Chi ha un ruolo fondamentale come combattente partigiano è Lionello Riso Levi. Anch’egli studente di giurisprudenza, arriva a Pisa nel 1932 quando il dissenso al regime è praticamente azzerato. Eppure Levi lavora per anni sottotraccia e, dopo l’armistizio, è tra gli animatori del movimento partigiano in Val Camonica. Come nome di battaglia sceglie quello di ‘Sandro’ e si distingue per alcune azioni di guerriglia che lasceranno un’impronta nella storia della Resistenza bresciana, come l’assalto al presidio della GNR di Bienno: Levi è uno dei sette partigiani travestiti da tedeschi che catturano ventuno militi fascisti e si impossessano di armi e munizioni. Nel luglio del 1944 diventa diviene vicecomandante e commissario politico della Divisione Fiamme Verdi “Tito Speri” poi, nel febbraio del 1945, viene paracadutato nella zona del Passo del Mortirolo dove, alla guida di 220 uomini, conduce le due vittoriose battaglie del Mortirolo contro i nazifascisti, guadagnandosi la Medaglia d'Argento al Valor Militare.


I medici partigiani

Se il collegio per gli studi giuridici è una fucina di futuri antifascisti, anche il Collegio Nazionale Medico non è da meno. Tra i giovani che scelgono ‘la strada della montagna’, i medici svolgono un ruolo fondamentale: non solo combattenti, ma anche ‘primo soccorso’ per le compagne e i compagni feriti nelle battaglie. Giovanni Lenci è uno di questi: nasce a Pisa nel 1921 ed entra al Collegio Nazionale Medico esattamente a venti anni. Il suo contributo alla Resistenza si concentra in Emilia Romagna dove entra a far parte del servizio sanitario del battaglione di Libero Golinelli della 36a brigata Bianconcini Garibaldi incorporato nell'8° Armata. È qui che partecipa agli ultimi scontri con i tedeschi e alla liberazione di Imola, che avviene il 14 aprile 1945.

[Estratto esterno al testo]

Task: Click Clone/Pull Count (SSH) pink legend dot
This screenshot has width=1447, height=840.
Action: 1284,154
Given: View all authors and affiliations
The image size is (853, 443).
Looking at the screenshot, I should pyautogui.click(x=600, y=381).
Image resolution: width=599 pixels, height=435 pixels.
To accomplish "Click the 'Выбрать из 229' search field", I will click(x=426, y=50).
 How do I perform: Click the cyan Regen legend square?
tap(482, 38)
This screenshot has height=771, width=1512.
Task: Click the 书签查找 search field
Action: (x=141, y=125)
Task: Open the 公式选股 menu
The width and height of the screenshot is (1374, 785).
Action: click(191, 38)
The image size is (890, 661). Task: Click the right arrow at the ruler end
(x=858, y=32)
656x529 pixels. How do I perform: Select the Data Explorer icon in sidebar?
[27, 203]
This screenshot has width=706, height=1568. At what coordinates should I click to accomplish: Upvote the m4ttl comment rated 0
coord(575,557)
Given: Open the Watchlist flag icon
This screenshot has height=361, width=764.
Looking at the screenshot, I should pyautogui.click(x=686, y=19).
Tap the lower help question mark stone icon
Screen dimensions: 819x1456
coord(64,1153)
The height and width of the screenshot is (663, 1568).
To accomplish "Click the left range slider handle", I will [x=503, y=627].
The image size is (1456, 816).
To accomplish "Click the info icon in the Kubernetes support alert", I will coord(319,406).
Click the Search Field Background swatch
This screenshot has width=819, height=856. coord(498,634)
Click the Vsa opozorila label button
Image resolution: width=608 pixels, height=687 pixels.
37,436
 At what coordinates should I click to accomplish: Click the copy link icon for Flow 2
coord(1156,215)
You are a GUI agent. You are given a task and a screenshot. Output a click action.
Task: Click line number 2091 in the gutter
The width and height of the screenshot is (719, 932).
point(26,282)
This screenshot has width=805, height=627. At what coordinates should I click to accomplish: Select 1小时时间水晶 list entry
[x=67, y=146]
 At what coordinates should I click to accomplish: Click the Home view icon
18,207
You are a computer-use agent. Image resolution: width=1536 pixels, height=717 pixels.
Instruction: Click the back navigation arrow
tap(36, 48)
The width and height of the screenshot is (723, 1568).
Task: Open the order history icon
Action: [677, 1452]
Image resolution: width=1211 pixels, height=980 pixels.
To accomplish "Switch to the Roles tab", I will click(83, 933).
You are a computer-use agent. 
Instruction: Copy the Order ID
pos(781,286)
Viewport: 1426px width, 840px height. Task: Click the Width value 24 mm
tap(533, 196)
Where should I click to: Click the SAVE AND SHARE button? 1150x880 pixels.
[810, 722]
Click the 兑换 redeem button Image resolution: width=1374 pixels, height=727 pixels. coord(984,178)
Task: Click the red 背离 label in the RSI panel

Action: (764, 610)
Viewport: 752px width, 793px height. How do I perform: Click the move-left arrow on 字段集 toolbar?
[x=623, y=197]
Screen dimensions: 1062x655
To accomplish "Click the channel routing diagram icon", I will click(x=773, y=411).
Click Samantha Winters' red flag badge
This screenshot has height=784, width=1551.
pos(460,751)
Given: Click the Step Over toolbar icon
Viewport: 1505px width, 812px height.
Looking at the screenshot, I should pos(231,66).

Di un altro studente di Medicina, Eduino Fellin, si hanno cenni come appartenente alla brigata ‘Casarosa’, la più importante formazione partigiana che opera sui monti Pisani tra giugno e settembre 1944. Chiudiamo con Luigi Marrone, aquilano classe 1914, iscritto al Collegio Nazionale Medico di Pisa dall’anno accademico 1939/1940. Dopo l’8 settembre, Marrone torna in Abruzzo e qui si lega alla brigata partigiana Duchessa che opera nella zona di Lucoli, nel raggruppamento del Gran Sasso.


Il ritratto di un’epoca

La tradizione antifascista di una città come Pisa è strettamente legata alle vicende della sua Università. Il Collegio Mussolini e il Collegio Nazionale Medico ne sono due testimonianze. La forza delle libere idee prevale sulla dittatura e, proprio nei luoghi voluti dal regime per formare la nuova classe dirigente fascista, sono nati i primi germi di quella che sarà la Resistenza italiana.